Instructions>
1. Copy the knowledge-sharing text from "1. has a Web-accessible" to "KBMSs for T.", changing "nexus" to "hub".
2. In the knowledge-sharing text, into which KBs should object additions or updates made in one KB ideally be replicated?

Exercise passage>
######

3.2.  Knowledge sharing between individual/community KBs
Ideally, it should not matter which KB a person (researcher, ...) chooses to query or update first: object additions/updates made in one KB should be replicated into all other KBs that have a scope which covers these objects. Idem for queries when this is relevant. In other words, ideally, the (Web-accessible) KBMSs of different organizations or persons should be able to interact for their KBs to be "views" on one global virtual KB. The approaches used by current distributed systems (including knowledge-oriented P2P ones) are not shared-KB-based enough to be extended for implementing the above vision. However, KBMSs can still achieve it if, for every term T a KBMS stores, it either

  1. has a Web-accessible formal description specifying that it commits to be a "nexus" for T, i.e., that i) it accepts - and try to gather - any statement S on T, or ii) it associates to T the URLs of KBMSs permitting to find or store any statement on T, or
  2. is not a "nexus" for T, and hence it associates to T either i) the URLs of all KBMSs that have advertised themselves as nexus for T, or ii) the URL of at least one KBMS that stores these URLs of nexus KBMSs for T.

Thus, via forwards between KBMSs, all knowledge using T can be added or found in each nexus for T [9].

######

Given information>
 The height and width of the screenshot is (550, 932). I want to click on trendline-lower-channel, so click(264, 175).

######

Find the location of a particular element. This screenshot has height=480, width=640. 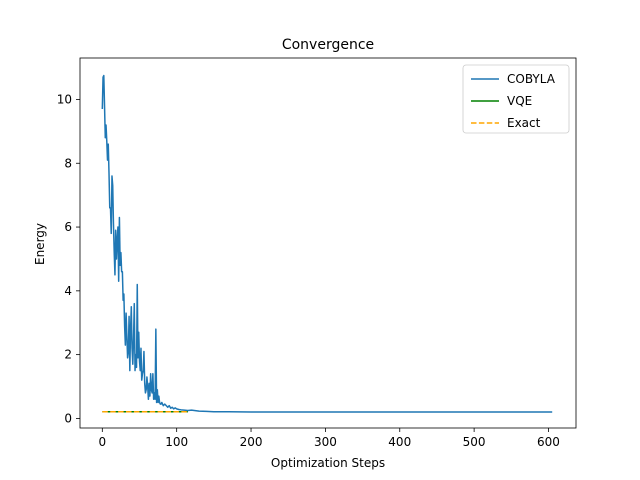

######

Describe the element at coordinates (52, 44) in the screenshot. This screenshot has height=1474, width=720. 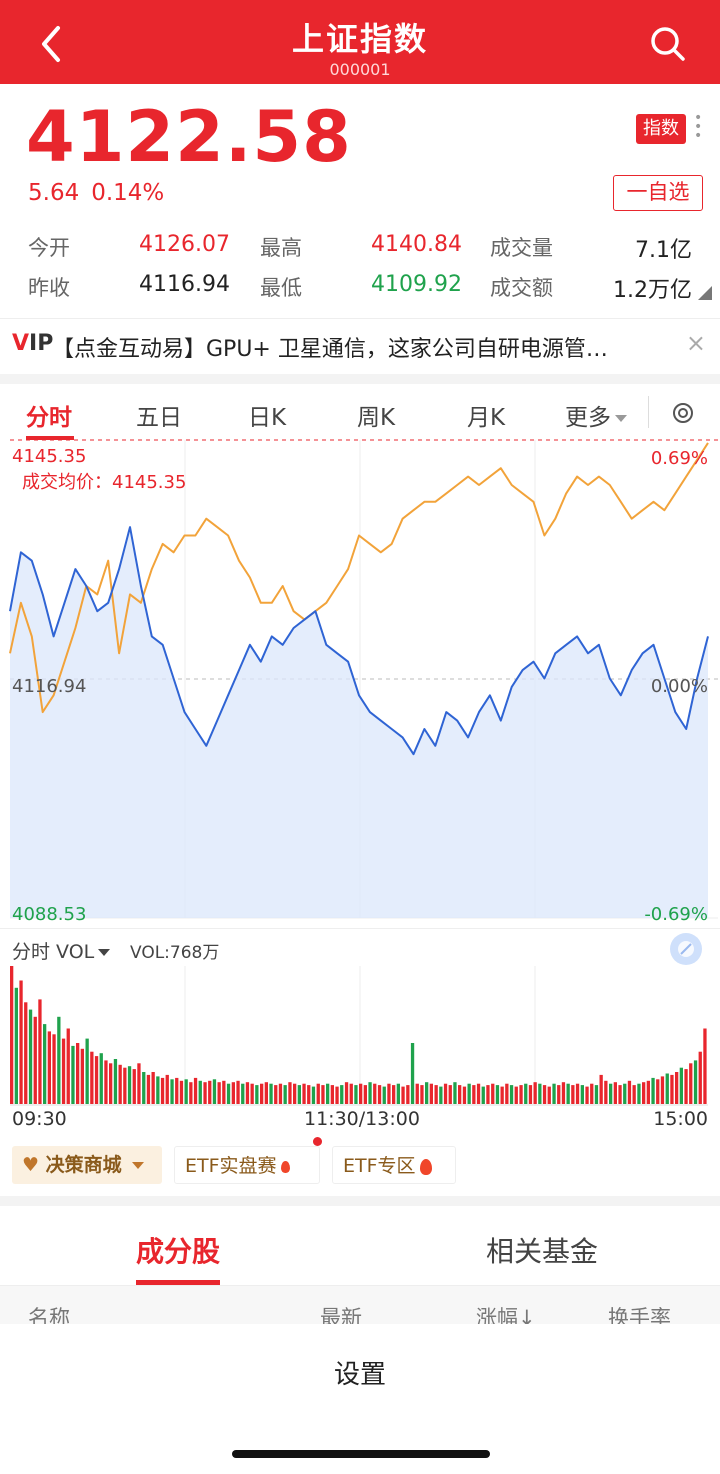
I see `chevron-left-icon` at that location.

######

Answers by item>
1.
1. has a Web-accessible formal description specifying that it commits to be a "hub" for T, i.e., that i) it accepts - and try to gather - any statement S on T, or ii) it associates to T the URLs of KBMSs permitting to find or store any statement on T, or
  2. is not a "hub" for T, and hence it associates to T either i) the URLs of all KBMSs that have advertised themselves as hub for T, or ii) the URL of at least one KBMS that stores these URLs of hub KBMSs for T.

2. Into all other KBs that have a scope covering those objects.